=== How to complete this task ===
The output should be all lines of the entries below in which the word "скорости" occurs.

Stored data
* * * *

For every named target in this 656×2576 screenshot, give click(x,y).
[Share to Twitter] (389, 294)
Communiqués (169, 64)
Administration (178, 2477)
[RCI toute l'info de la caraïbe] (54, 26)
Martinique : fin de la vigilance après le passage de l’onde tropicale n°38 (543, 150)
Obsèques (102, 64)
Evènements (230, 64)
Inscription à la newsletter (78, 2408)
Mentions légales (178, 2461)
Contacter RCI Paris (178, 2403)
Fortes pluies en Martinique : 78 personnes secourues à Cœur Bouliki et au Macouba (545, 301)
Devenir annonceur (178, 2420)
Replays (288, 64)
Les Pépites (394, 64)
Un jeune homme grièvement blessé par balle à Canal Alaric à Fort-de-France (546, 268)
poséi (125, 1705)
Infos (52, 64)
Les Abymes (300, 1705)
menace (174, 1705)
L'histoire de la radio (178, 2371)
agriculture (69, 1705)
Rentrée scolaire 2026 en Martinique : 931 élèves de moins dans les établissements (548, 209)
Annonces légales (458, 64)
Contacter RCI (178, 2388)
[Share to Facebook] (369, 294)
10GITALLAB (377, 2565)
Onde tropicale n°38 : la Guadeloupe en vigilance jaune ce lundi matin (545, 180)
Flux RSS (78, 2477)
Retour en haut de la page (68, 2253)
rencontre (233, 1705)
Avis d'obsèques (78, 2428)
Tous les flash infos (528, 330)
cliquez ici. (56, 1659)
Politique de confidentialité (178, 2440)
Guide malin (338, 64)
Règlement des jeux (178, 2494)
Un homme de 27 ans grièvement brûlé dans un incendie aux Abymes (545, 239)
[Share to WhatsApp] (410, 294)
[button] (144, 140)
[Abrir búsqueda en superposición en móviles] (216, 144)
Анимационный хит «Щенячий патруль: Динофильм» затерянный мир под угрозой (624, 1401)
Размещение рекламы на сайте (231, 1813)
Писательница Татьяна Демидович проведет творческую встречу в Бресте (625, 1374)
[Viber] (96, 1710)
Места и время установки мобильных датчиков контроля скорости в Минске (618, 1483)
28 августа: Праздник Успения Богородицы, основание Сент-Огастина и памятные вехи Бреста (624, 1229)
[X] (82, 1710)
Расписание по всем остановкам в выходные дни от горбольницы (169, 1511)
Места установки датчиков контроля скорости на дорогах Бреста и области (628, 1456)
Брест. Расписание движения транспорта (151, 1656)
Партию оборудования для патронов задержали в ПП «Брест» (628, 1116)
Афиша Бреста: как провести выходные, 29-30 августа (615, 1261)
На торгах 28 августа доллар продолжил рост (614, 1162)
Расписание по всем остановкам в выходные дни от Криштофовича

* * * *

=== Result ===
Места и время установки мобильных датчиков контроля скорости в Минске (618, 1483)
Места установки датчиков контроля скорости на дорогах Бреста и области (628, 1456)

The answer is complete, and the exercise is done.